## Description of the task
Find the line that contains "Given: Hide the new password with eye toggle"; please output it and each line after it, exactly as shown, up to the end of the entries below, skipping pictures.

▼

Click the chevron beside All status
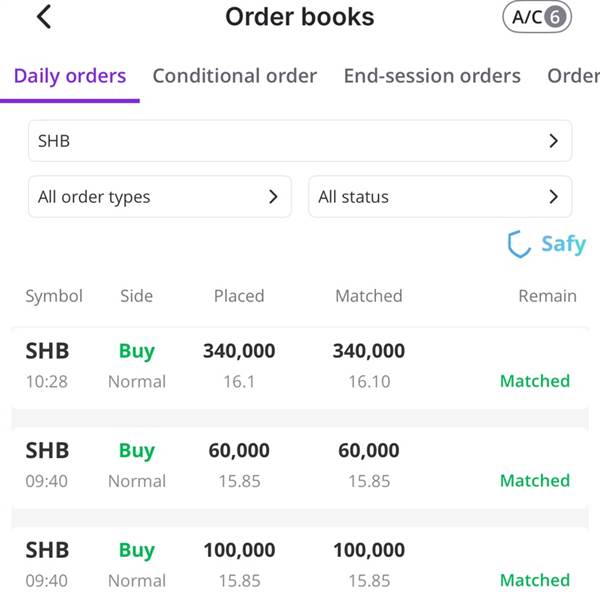The height and width of the screenshot is (600, 600). tap(553, 197)
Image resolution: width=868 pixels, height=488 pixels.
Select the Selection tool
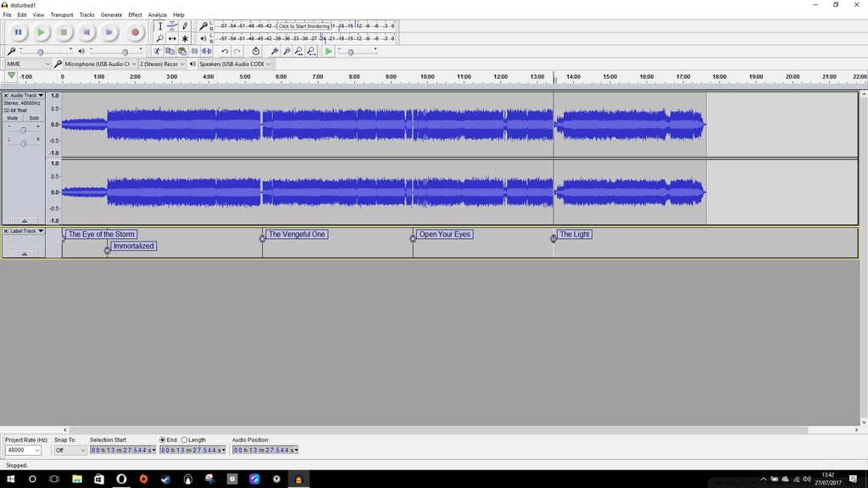[x=159, y=26]
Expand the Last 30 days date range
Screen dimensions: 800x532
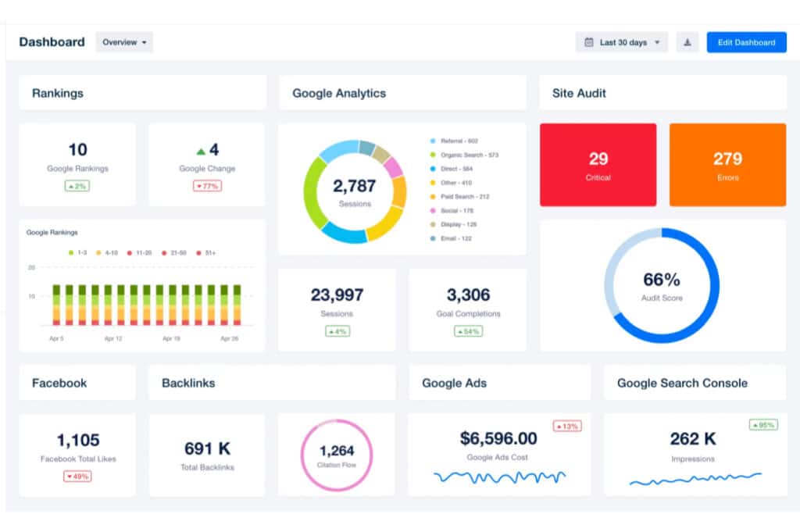(623, 42)
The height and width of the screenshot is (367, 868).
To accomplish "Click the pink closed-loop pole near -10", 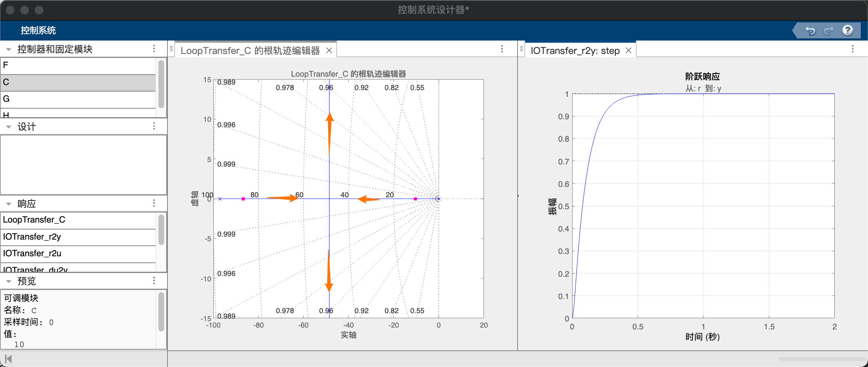I will tap(416, 199).
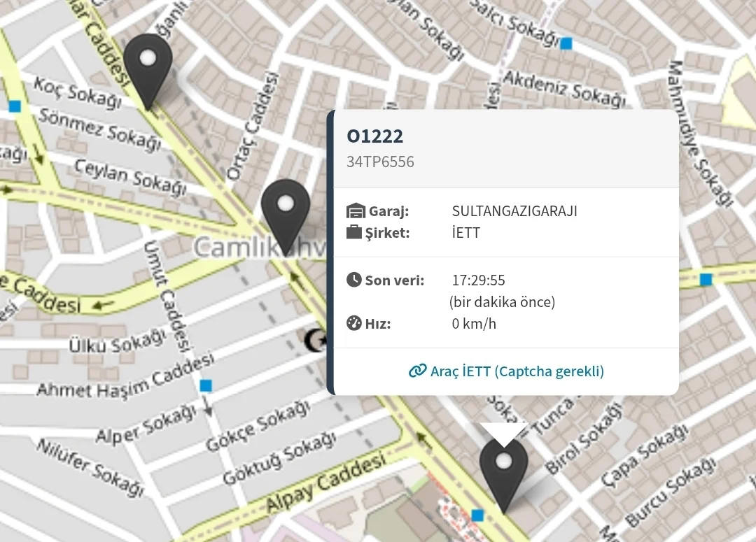Image resolution: width=756 pixels, height=542 pixels.
Task: Click the map pin under the popup arrow
Action: [503, 469]
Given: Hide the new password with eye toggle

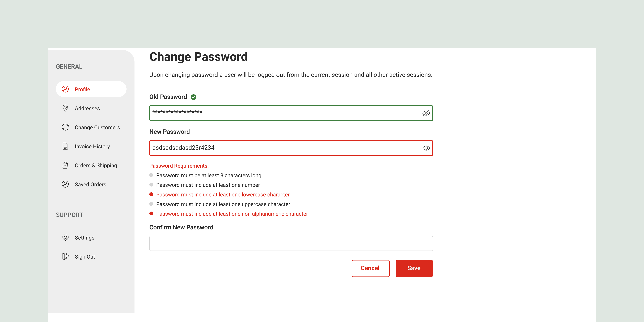Looking at the screenshot, I should tap(426, 148).
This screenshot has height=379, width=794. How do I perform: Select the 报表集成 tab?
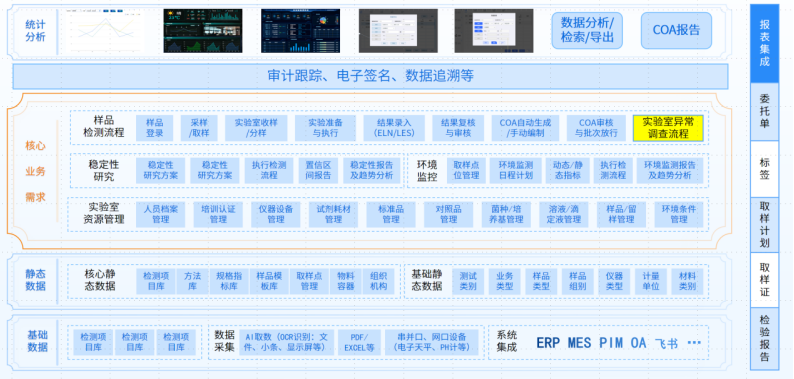click(764, 44)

▲

## Response to the task
Given: Hide the new password with eye toggle

Looking at the screenshot, I should tap(426, 148).
This screenshot has height=379, width=794. How do I perform: Select the 报表集成 tab?
click(764, 44)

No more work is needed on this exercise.